I spend a lot of time thinking about how I can make sure my daughter has a happy life long after I’m gone. I can put in place a lot for her, like income and help her build the skills and resources she will need, but her happiness long term will depend not on me but on the people around her. The right kind of friends, the right people keeping an eye out for her. She has a sister, but it doesn’t seem fair to say to her sister she is your responsibility. Of course, she would take the responsibility willingly, but my youngest wouldn’t actually want to feel that her older sister was her guardian. The solution I think is community.
How to build community? You can only build community if you are part of it. What brought on these thoughts? Well, as always, the podcast gets me thinking and the latest was an interview with Clive Harris at The Shed. He talked about not wanting to provide a day care centre but rather provide a space where people came together and through meeting each other changed their perceptions about each other. When it came to finding a location for The Shed it was a case of the location needing to be in the centre of the community, in this case on the main street. As he said people often have a set perception of what a young person with additional needs is and can be. People too often underestimate them and their capabilities. By seeing people every day in their ordinary lives then preconceptions change, and understanding can grow.
If you’re not familiar with the daycare centre model, people with additional needs are provided with daily activities in a protected space. Nothing wrong with that I hear you say; of course, there isn’t, and for some people, this is what they want. But often this is a standard response for everyone and it simply isn’t a case of one size fits all approach when it comes to people. If you listen to the Journey Skills podcasts you will know 40 episodes in there are many organisations out there stretching people and challenging perceptions.

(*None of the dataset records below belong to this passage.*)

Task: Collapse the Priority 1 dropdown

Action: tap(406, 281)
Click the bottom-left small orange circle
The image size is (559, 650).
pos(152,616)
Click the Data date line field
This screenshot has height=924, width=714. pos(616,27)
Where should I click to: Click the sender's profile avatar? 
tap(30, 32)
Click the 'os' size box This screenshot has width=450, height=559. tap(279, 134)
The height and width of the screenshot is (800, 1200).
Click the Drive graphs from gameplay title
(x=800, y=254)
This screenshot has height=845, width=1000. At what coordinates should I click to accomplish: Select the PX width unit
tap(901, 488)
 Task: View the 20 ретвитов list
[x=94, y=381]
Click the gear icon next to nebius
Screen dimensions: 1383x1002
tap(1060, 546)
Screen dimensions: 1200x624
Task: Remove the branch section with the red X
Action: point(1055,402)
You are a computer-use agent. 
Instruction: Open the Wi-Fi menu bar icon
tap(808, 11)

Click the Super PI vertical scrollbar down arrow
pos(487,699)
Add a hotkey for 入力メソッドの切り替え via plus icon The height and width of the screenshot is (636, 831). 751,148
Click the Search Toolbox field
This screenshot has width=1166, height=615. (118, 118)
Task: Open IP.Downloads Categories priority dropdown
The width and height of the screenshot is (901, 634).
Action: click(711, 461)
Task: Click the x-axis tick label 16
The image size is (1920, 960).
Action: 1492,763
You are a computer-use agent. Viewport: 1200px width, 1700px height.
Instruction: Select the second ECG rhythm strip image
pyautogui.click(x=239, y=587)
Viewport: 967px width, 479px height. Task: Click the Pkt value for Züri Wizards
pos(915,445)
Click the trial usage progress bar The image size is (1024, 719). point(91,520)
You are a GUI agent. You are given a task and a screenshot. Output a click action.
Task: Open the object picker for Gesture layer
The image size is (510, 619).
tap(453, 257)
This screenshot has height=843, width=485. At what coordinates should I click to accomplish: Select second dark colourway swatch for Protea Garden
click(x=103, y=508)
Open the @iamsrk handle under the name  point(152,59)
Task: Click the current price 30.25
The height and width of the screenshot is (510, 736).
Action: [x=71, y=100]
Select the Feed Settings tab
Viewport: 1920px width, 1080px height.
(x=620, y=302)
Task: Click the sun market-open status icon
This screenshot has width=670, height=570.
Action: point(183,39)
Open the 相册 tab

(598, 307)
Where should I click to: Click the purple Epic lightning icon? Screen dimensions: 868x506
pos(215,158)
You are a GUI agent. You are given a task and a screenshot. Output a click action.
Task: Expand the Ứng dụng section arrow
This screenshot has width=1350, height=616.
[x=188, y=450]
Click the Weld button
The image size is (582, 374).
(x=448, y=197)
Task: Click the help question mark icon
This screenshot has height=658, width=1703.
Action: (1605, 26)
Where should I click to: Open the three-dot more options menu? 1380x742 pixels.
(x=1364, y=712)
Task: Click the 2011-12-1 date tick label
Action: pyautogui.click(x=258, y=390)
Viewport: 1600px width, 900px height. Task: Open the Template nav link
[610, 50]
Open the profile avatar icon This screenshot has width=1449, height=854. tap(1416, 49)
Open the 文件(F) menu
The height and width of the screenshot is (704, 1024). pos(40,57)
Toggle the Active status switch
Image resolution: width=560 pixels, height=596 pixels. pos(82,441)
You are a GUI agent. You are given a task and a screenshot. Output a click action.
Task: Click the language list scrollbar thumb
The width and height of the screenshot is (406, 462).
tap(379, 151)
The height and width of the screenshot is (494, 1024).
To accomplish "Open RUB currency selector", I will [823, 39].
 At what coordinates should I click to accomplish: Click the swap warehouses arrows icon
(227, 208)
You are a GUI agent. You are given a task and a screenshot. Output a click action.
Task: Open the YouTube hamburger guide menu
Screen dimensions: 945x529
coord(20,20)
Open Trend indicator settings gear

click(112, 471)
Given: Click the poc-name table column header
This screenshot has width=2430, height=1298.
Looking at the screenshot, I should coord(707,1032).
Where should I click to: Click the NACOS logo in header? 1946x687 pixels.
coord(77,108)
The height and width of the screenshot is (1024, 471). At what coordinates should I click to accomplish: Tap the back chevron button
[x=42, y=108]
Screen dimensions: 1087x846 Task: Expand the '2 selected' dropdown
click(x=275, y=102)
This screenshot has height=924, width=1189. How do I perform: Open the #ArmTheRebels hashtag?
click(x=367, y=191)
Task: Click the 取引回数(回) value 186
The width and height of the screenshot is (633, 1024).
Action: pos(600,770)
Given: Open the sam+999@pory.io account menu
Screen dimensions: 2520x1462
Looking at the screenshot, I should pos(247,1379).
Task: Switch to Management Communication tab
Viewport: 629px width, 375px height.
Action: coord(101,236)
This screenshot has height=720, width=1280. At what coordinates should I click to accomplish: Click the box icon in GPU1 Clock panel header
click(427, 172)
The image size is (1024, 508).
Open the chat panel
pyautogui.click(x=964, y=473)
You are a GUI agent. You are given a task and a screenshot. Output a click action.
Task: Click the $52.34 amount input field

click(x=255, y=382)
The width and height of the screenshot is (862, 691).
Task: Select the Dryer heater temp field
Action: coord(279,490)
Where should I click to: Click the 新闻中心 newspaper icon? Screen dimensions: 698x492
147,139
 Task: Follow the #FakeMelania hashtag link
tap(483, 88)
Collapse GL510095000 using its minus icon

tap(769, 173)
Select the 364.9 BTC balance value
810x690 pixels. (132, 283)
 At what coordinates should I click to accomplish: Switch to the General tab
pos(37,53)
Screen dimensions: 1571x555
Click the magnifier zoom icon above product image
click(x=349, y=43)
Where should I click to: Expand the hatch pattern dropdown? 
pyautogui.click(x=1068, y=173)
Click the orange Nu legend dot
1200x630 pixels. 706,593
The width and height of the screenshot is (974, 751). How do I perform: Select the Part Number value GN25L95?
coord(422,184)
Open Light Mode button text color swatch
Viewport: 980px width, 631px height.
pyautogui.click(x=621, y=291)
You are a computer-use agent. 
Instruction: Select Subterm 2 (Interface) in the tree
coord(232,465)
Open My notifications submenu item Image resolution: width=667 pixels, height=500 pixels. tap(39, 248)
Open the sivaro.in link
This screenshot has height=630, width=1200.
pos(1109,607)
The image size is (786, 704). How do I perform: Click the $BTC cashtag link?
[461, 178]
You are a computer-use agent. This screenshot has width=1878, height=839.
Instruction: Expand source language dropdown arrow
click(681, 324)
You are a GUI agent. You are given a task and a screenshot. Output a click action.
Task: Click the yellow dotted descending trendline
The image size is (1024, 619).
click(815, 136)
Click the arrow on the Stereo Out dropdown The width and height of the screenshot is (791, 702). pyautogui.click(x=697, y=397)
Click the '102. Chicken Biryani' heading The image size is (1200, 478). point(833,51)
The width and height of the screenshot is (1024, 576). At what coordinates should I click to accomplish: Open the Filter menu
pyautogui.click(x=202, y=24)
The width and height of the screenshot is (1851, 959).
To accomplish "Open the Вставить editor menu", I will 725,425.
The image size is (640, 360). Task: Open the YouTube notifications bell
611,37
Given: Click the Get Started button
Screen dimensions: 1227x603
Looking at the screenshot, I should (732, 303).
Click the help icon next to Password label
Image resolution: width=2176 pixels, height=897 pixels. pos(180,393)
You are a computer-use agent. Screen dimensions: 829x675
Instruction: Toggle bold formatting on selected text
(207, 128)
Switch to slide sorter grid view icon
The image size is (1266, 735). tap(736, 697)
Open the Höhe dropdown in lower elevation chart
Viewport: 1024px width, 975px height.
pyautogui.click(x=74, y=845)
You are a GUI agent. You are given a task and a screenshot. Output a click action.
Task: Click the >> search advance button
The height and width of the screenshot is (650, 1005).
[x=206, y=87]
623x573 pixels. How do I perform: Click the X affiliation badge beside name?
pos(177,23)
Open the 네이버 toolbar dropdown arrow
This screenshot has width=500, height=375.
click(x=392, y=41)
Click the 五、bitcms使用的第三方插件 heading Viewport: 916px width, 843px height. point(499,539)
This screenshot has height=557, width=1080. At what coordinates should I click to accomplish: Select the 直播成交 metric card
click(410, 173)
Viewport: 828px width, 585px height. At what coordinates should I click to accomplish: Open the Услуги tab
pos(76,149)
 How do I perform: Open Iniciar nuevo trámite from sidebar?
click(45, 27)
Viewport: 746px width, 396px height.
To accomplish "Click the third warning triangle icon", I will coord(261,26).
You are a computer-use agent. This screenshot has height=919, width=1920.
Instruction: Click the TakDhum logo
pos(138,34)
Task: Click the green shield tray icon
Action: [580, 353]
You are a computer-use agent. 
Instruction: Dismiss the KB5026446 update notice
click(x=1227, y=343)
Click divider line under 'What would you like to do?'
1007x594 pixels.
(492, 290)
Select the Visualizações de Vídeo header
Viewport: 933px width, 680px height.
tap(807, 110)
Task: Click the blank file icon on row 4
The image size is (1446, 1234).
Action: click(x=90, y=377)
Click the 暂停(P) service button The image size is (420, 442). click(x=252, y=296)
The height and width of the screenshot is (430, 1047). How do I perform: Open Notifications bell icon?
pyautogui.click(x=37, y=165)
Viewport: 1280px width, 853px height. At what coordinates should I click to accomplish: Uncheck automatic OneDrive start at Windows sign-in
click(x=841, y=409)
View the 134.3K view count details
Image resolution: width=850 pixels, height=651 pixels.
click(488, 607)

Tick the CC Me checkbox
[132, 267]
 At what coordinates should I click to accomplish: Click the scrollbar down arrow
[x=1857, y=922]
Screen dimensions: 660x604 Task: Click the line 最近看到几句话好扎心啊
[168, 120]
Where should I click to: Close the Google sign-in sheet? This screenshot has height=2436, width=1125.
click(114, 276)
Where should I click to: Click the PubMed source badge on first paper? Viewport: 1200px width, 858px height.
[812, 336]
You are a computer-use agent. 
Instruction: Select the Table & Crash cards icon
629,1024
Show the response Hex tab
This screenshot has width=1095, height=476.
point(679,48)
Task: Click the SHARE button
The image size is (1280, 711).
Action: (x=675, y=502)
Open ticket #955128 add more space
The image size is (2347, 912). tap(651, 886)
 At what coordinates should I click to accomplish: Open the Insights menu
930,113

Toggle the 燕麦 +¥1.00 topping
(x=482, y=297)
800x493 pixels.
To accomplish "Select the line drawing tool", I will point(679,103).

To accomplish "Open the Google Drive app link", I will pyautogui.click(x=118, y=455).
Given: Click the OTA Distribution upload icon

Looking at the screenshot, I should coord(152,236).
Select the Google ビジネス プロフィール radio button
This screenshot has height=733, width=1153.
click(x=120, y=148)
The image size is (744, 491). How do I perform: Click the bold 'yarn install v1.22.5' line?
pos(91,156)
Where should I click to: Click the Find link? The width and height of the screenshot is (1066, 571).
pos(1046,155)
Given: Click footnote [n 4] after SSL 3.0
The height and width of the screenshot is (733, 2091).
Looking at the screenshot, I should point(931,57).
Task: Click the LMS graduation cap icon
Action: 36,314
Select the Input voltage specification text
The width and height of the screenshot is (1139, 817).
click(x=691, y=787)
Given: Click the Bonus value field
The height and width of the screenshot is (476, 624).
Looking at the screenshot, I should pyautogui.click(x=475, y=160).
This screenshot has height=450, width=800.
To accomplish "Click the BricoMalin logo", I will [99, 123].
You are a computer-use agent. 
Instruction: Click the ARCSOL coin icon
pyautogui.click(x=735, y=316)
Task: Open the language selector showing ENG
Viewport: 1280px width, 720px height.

What a lot of these have in common is they are in the middle of the community, not separate. I don’t believe my daughter will believe she is living independently if she is not able to engage with her local community and feel part of something. That’s not independence. Familiarity breeds understanding. I would be lying if I didn’t say that meeting people I don’t understand scares me. It’s the unfamiliar. I think many people are like that when it comes to additional needs. Their views are often based on stereotyped ideas. We all need to talk to the person first not a label. So, places like The Shed, right in the centre of the community, daily challenging perceptions are helping to create a better future for every young person with additional needs.